§ **EXCERPT TO READ**
Clock is suddenly ticking on MLB’s 82-game season proposal
A virtual meeting was set for Tuesday afternoon at which MLB would present its proposal to top officials from the Players Association concerning how to return the game to the field.
The expectation was that the meeting would begin at 2:30 p.m. with an MLB group led by commissioner Rob Manfred taking the union item by item through issues covering finances, health, amendments to the game and everything else that MLB has worked out with hopes of returning to spring training by mid-June and to the regular season by early July.
Those with history in negotiations between these sides say that the familiar pattern is that MLB will present and the union will essentially be in listening mode, with occasional questions or requests for clarification. The Players Association then usually does not respond at all, but rather gives a time/date that they will come back with more questions and/or a counter.
In addition, the history of significant negotiations such as those involving the collective bargaining agreement is that the sides try to gain momentum by tackling the easiest issues first.
If this pattern is followed here, then there will be no pyrotechnics in which union executive director Tony Clark firmly tells MLB that the economic proposal to share 50 percent of revenue with the players is a non-starter, as he has told reporters. MLB certainly will provide reasons why it feels organizations need the players to accept lower pay and — if past practice holds — the union will leave with the data before responding.
But this is tricky for a variety of reasons, including that this is an attempt to return from an unprecedented event. Also because of a ticking clock that will make it difficult even to spend too much time gaining momentum with the low-hanging-fruit items.
There is a lot of doubt that MLB could meet its most aggressive plans for spring training 2.0 in mid-June and a season beginning in the July 1-4 window. But if the goal is to try to have a deal in place to make that bold proposal happen, the sides have roughly 2-3 weeks to negotiate because teams believe they will need 2-3 weeks to put all new protocols into place and logistically regather for spring training either in spring sites or home stadiums.
The plan that MLB was to present to the union would have an 82-game season, a schedule in which teams only played within their division and the corresponding division in the other league and playoffs that would expand from 10 to 14 teams. The use of a DH would become universal and rosters would expand to 30 active with taxi squads up to 20 for in-season depth without minor league games being played and the sport would at least begin with no fans.
All of these changes will necessitate negotiating and give and take. But the large hurdles are going to involve the ability to show players that they, their families and the support staff necessary to put on major league games will be safe to return to playing with coronavirus still causing death in the country.
And the financial matter also is going to be difficult to solve. The union has stated that its March 26 agreement with the players guaranteed them a prorated portion of their 2020 salaries based on games played. MLB said the document says that a reconsideration of salaries must be undertaken if there are no revenues from attendance.
For now, both sides are portraying inflexibility on this issue. Whether that is rhetoric or entrenched positions that can’t be overcome will be revealed in the coming weeks. But after a wait with no idea when the games may begin again, the clock suddenly is ticking.

§ **DATA SECTION**
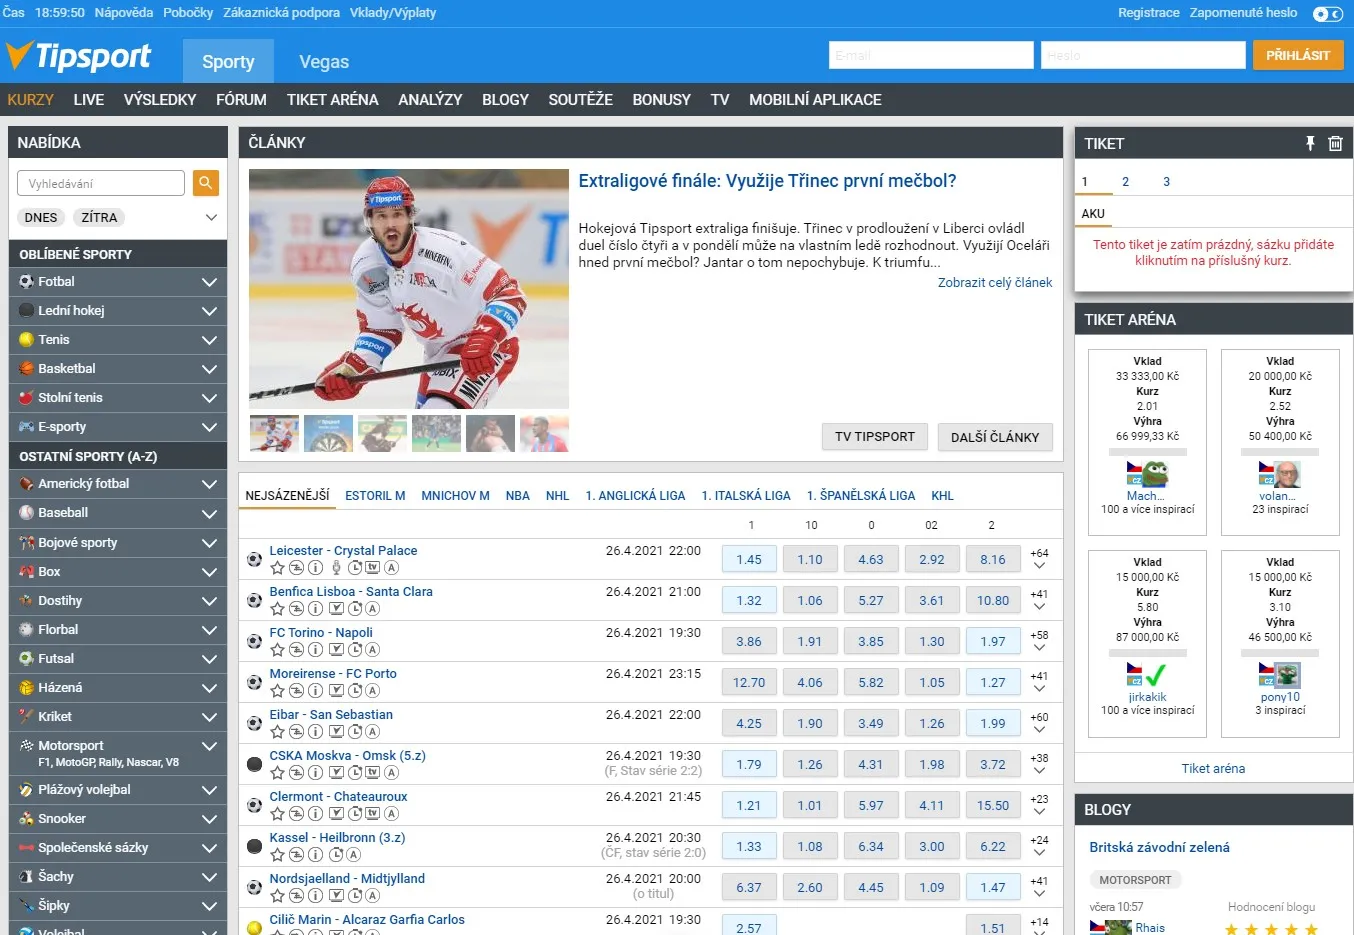Toggle the day/night switch in top right corner
Viewport: 1354px width, 935px height.
tap(1327, 14)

§ **ACTIONS TO TAKE**
**A)** In the article on MLB's 82-game season proposal, how many teams would the playoffs expand to under the plan MLB was to present?
**B)** Duplicate the part of the article on MLB's 82-game season proposal that opens with the words containing "All of these" and closes with "in the country.".

§ **SOLUTIONS**
**A)** The playoffs would expand from 10 to 14 teams.

**B)**
All of these changes will necessitate negotiating and give and take. But the large hurdles are going to involve the ability to show players that they, their families and the support staff necessary to put on major league games will be safe to return to playing with coronavirus still causing death in the country.